With another boring week of international matches more
meaningless than Sylvester Stallone’s monotonous, shouty, dialogue in Rambo out of the way,
everyone is excited for the return of the (Fantasy) Premier League!
Game Talk
Liverpool's English Starlets -- QPR (A), HUL (H), NEW (A)
Will the troublesome twosome Raheem ‘too tired to tango’

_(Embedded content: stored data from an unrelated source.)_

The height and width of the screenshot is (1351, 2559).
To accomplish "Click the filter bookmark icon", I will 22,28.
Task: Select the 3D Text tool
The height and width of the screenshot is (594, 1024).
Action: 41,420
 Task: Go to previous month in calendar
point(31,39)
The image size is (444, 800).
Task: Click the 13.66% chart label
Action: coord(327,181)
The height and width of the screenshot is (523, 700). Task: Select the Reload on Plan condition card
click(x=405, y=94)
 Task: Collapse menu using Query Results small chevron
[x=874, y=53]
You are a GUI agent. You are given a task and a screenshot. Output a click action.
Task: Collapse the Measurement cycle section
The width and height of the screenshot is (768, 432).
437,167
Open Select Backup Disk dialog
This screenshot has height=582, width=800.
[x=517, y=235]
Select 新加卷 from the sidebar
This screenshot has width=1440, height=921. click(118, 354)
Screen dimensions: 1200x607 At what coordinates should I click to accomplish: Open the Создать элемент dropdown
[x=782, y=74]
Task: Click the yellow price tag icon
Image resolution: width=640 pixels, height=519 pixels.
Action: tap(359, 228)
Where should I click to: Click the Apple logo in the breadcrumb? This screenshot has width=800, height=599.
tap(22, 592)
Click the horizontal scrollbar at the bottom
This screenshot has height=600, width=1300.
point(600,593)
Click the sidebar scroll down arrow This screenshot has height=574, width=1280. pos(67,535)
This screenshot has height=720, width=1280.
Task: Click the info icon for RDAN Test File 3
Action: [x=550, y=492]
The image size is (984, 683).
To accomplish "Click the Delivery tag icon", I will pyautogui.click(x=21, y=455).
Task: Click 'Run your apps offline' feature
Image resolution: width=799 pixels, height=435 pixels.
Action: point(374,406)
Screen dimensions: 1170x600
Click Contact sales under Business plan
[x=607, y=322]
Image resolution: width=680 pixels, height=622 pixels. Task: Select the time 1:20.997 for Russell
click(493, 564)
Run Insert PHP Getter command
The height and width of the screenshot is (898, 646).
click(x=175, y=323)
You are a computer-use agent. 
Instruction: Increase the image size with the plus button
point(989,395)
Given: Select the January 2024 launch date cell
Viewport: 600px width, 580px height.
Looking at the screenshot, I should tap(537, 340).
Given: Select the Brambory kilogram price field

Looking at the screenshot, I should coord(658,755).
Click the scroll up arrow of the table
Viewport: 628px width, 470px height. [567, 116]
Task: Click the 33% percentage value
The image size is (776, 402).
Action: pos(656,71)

Sterling (8.9) and Daniel ‘too thigh-strained to fandango’ Sturridge (11.2) start for
Liverpool, rubbing salt into Roy’s wounded, owly face? These two could tee off
against a hapless QPR team who were humbled by Man U and Spurs, and already
seem destined for relegation without major surgery in January. With the Real
Madrid game around the corner, bringing them in could be a risk, as they
might not play 90 minutes. It could pay off, though, with three easy games on the trot with Hull and Newcastle to come.
In your face Roy Hodgson. Dance. In. Your. Face.
Angel di Maria (10.1) -- WBA (A), CHE (H), MCI (A)
Angel di Maria? Angel delight more like. Who cares if two of
his three assists this season have been awful scuffed shots, and one of his
three goals was a cross? The Fantasy football annals will not asterisk these
stats when historians inevitably look back on them hundreds of years from now. Manchester
United seemed to have picked their own fixture list this year, and this
continues against West Brom this weekend. They’ve looked decent of late, but it
looks like United will try to outscore teams rather than bother to defend. On
the downside, he’s already skyrocketed in price and doesn’t offer much of a
differential at 38.8% ownership. He’s also been to China and back to take on Brazil in the Bird’s
Nest stadium (of Olympics fame) where he played a full 90 minutes in a 2-0
defeat. Still, if he keeps scuffing them in then who’s to argue?
AHHHHHHHHHH....
......SANDWICH!
Ones to watch
Christian Benteke (7.9)
Bentekkers is back (£7.9m, 0.2% ownership), making his first appearance in
godknowshowlong against Man City last gameweek. He couldn’t make an impact but
his touch looked decent and he was relatively sharp. In a Villa team that’s
functioning quite well as a unit, he could offer that extra quality up front
that they’ve been lacking. He’s at Everton this weekend, then QPR, so will
arguably be playing the worst two defences in top flight football in Western
Europe. Could be worth a squirt, if only there wasn’t such a deluge of
attractive striking options at the moment.
Well? Don'cha?
Papisse Cisse (5.9) -- LEI (H), TOT (A), LIV (H)
When he’s hot, he’s magma; when he’s cold he’s the colleague
who pretends not to recognise you outside of work when you say "Hi". Ouch. Yes,
it’s Papisse Cisse! He’s played only the three most recent games this season,
clocking up 22 minutes and 13 points in game one, 45 minutes and a bagel (nil
points) in game two, and 84 minutes and 13 points in game three. He’s only
owned by 0.7% of the known fantasy universe and Newcastle have newly-promoted Leicester up
next at home. Do you dare?
White water rafting Papisse Cisse style!
Diafra Sakho (5.6) -- BUR (A), MCI (H), STK (A)
Can you ignore Sakho any longer? You know, Diafra
Sakho? No, not the guy who plays for Liverpool. You know, the West Ham striker?
No, not the one from the World Cup. Oh never mind, you probably wouldn’t be
interested in him. He’s only got 3 in 3 for a resurgent West Ham, who go to
abysmal Burnley this week, and costs a meagre £5.6m. The football hipster
choice of the week at 1.8% ownership.
Football hipster Jesus Jurgen Klopp. We liked him before it was cool yo.
Mohammed Diame (5.4) -- ARS (A), LIV (A), SOU (H)
Mohammed Diame! Why not? Left foot, right foot, bosh! He’s
the new Yaya Toure now that the old and also original Yaya Toure seems to have
lost his shiny pizazz. Three in his last four, he benefits from the Adebayorism
of playing really well for a short while for his new club then fading into
ignominy. He’s guaranteed to be the biggest midfield presence when Hull go to
Arsenal this week, but the gunners have been flat-track bullies at home in
recent years. A left field choice, but at £5.4m and 1.2% ownership could be a
decent 5th midfield option.
Time to drop...
Ozil, not that anyone had him, as he’s been added to
the Arsenal casualty list, probably until the new year.
Ulloa - is the dream over?
Dier - the dream is definitely over.
Schneiderlin - the dream is dead.
Tom Selleck - moustachioed dreamboat
This picture speaks for itself. Although, wait - is that Zac from Saved By the Bell?